In terms of cost-effectiveness, there are financial and emotional costs to both PGT-A cycles and non-PGT-A cycles. Assuming PGT-A is accurate, one would financially compare the cost of the embryo biopsy and PGT-A assay with the possibility and cost of multiple FET cycles to obtain a pregnancy in non-PGT-A patients. Emotionally, one would have to balance the possibility of having no embryos for transfer in a PGT-A cycle vs failed FET cycles or increased risk of spontaneous abortion or a chromosomal syndromic baby. On the other hand, if PGT-A is not accurate, cost-effectiveness shifts in favor of non-PGT-A. False-positive PGT-A diagnoses lead to increased risk of no embryos for transfer, especially in women with few embryos, and the requirement of another IVF cycle with both financial and emotional costs. In addition, most studies showed no reduction in spontaneous abortion rates with PGT-A (whether due to false negatives or other issues) leading to equal emotional costs from pregnancy loss for both PGT-A and non-PGT-A cycles. Nevertheless, there are some indications for PGT-A in its present state. Patients with a previous pregnancy termination for trisomy 21 or other syndromic chromosomal pregnancy will likely request PGT-A in an effort to prevent another highly emotional poor pregnancy outcome. Older women with a large number of blastocysts may also benefit from PGT-A to avoid multiple embryo transfers with negative outcome and to shorten the time to pregnancy. Finally, PGT-A with transfer of a euploid embryo is likely indicated with the use of a gestational carrier to reduce the number of embryo transfers and potentially avoid an adverse outcome.

Conclusion

PGT-A, as it is presently performed, relies on whole genome amplification of small amounts of DNA from the trophectoderm for determination of loss or gain of chromosomal material by next-generation sequencing. Whole genome amplification may introduce artifacts such as allele dropout and loss of heterozygosity in up to 25% of cases. In addition, there are technical issues which may affect DNA amplification and these can vary from lab to lab. As long as biopsy of TE cells is the only option, PGT-A cannot provide accurate results regarding the chromosomal make-up of the inner cell mass because of the high prevalence of mosaicism, which begins in the early stages of embryo development. The available data suggest that PGT-A is probably harmful when the results are analyzed by intention to treat or by live birth rate per cycle started rather than per embryo transfer, especially in women with three or fewer blastocysts.

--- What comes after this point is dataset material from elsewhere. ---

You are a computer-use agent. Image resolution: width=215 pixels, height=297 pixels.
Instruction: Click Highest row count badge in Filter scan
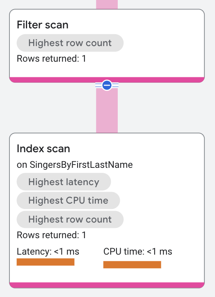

In addition, the hypothesized advantages of reduced spontaneous abortion rate and reduced time to conception are likely to be modest at best. It appears that the only way to improve the diagnostic accuracy of PGT-A is by finding a method (preferably non-invasive) to assess the inner cell mass at later stages of embryo development so that self-correction has had a chance to occur in the face of mosaicism. There are already some interesting preliminary results to support analysis of morphokinetic data using artificial intelligence algorithms as a potential way to rank embryos most likely to be diploid [34, 35]. At the present time, however, none of these technologies has been validated nor is ready for general clinical use.